* _Task set_:
1) Please revise the stretch of the rail apprenticeship guide from "Routes into Rail has" through "an application form.", swapping "newsletter" for "bulletin".
2) Answer these questions from the rail apprenticeship guide:
(a) How many hours per week does an apprentice usually work?
(b) What is a Degree apprenticeship equivalent to?
(c) From what age are apprenticeships typically available?

* _Reading passage_:
########################################

What is an apprenticeship?

Apprenticeships combine on-the-job learning with study. You will be employed full-time (usually 30-40 hours per week) and your employer will pay you wages. You will work with experienced staff at your organisation to build skills and do about a day a week of study, with a training provider or university.

Why should I do an apprenticeship in rail?

There are many billions of pounds being invested in rail now and over the next decade. This means that the demand is high for people with the skills to build and run the railway. Rail companies are passionate about investing in people so they can develop these skills and have a career for life – often through apprenticeships.

Apprenticeships are a great way to earn, learn and gain experience all at the same time – and gain a qualification without the tuition fees. There will be lots of support available from both your employer and training provider. What is great about rail apprenticeships is the wide range of roles on offer, presenting opportunities for a rail apprenticeship no matter what your interests are or where you are located.

Read our article ‘Five reasons you should do an apprenticeship’ to find out more.

Types of apprenticeships

There is a misconception that apprenticeships are only for physical work like construction, but apprenticeships are available for just about any field.

Whether you want to work in IT, engineering, finance, human resources, marketing, project management or sustainability – there is an apprenticeship. Within rail, there is demand for both in-field and office roles.

Apprenticeships have equivalent educational levels:

  • Intermediate (Level 2) – equivalent to GCSE
  • Advanced (Level 3) – equivalent to A Level
  • Higher (Levels 4, 5, 6 and 7) – equivalent to foundation degree and above
  • Degree (Level 6 and 7) – equivalent to Bachelor’s or Master’s degree
What qualifications do I need for an apprenticeship?

The qualifications needed for an apprenticeship in rail can vary depending on the apprenticeship programme and the employer.

Apprenticeships are typically available to people aged 16 and older. Some apprenticeships may have specific age requirements, so check the eligibility criteria.

There may not be strict academic requirements for certain apprenticeships, especially Level 2 and Level 3 apprenticeships. Employers often prioritise candidates with an interest in the role and a willingness to learn.

Other apprenticeships will require GCSEs (or equivalent) at grades A*-C, or A Levels. The job description and criteria provided by the employer will clearly state what qualifications are necessary.

How do I find apprenticeship opportunities?

Visit the Apprenticeships page on the Routes into Rail website, at the bottom of the page you will find links to various apprenticeship schemes available across the rail sector. You can also search our vacancies for apprenticeships.

Routes into Rail has a newsletter all about rail apprenticeships that are currently open for application. Subscribe here.

What is the application process like?

For most apprenticeships, you will need to submit a CV and cover letter or fill out an application form.

The next stage of the process will involve an interview. You may also be required to do tests or exercises, like multi-choice tests to see how you might respond in different scenarios.

The company you are applying for an apprenticeship with will explain the application process to you and will be available if you have any questions. Adjustments can be made to take account of a disability or condition. As with any job, the process can be a bit nerve-wracking but, with a bit of preparation, you can set yourself up to succeed!

########################################

* _Provided material_:

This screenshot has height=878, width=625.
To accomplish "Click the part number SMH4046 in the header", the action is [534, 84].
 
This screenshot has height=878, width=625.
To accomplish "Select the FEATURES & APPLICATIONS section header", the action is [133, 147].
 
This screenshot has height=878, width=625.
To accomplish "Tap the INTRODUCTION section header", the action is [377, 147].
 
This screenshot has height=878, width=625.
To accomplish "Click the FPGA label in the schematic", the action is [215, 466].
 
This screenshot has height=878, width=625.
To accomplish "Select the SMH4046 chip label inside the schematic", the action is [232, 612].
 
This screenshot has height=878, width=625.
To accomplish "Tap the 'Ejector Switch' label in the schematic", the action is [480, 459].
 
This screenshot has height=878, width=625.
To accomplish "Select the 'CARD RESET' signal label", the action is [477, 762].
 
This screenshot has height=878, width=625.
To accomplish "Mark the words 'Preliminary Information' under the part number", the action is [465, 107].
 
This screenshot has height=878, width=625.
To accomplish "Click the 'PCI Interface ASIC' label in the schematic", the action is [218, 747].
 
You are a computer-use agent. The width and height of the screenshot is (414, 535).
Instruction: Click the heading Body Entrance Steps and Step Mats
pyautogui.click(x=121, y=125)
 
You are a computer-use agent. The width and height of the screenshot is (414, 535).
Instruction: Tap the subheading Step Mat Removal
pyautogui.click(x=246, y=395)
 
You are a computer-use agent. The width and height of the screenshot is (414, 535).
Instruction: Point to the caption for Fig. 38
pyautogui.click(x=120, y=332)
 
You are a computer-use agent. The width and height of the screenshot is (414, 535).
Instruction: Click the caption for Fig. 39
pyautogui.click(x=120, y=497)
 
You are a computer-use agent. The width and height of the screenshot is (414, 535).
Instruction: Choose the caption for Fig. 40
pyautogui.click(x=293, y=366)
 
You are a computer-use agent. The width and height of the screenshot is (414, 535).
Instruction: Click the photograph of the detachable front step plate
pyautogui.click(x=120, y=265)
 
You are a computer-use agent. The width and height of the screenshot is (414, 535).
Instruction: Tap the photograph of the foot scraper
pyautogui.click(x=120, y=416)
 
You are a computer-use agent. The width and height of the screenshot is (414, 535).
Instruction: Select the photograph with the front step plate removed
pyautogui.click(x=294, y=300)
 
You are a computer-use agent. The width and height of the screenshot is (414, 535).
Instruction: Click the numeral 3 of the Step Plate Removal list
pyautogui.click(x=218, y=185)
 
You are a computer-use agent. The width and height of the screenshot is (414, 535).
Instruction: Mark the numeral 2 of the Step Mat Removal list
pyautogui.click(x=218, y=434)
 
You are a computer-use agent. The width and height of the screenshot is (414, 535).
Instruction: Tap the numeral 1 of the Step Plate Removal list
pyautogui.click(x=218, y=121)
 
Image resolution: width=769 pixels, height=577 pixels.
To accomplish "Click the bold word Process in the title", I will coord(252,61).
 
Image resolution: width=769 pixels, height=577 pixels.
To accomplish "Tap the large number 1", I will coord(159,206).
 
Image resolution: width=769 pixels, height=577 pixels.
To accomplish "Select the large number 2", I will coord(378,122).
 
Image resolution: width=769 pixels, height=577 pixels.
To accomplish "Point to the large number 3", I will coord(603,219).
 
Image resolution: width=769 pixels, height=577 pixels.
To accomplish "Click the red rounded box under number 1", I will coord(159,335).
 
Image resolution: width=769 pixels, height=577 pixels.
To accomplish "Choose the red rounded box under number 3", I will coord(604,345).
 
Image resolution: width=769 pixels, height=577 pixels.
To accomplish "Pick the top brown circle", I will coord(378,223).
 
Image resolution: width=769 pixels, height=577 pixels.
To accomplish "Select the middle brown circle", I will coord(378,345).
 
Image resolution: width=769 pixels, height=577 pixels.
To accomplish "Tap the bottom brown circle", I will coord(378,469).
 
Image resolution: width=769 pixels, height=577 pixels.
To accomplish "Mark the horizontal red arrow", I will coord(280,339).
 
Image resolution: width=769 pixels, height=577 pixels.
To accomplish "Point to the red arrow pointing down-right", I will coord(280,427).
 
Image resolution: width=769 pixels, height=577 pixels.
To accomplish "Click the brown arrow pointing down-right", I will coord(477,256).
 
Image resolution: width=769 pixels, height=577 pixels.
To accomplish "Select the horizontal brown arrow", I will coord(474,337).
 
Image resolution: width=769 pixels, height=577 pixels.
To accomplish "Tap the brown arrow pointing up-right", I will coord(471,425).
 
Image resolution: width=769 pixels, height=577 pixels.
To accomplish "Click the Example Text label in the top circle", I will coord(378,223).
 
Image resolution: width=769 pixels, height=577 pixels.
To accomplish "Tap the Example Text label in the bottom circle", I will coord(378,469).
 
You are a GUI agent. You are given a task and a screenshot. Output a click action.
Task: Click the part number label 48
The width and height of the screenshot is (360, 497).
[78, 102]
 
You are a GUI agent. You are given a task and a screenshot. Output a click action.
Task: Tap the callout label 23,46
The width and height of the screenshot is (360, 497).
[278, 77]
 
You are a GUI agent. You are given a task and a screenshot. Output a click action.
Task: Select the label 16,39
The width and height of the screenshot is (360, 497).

########################################

* _Outputs by task_:
1)
Routes into Rail has a bulletin all about rail apprenticeships that are currently open for application. Subscribe here.

What is the application process like?

For most apprenticeships, you will need to submit a CV and cover letter or fill out an application form.

2)
(a) 30-40 hours per week
(b) A Bachelor's or Master's degree
(c) 16 and older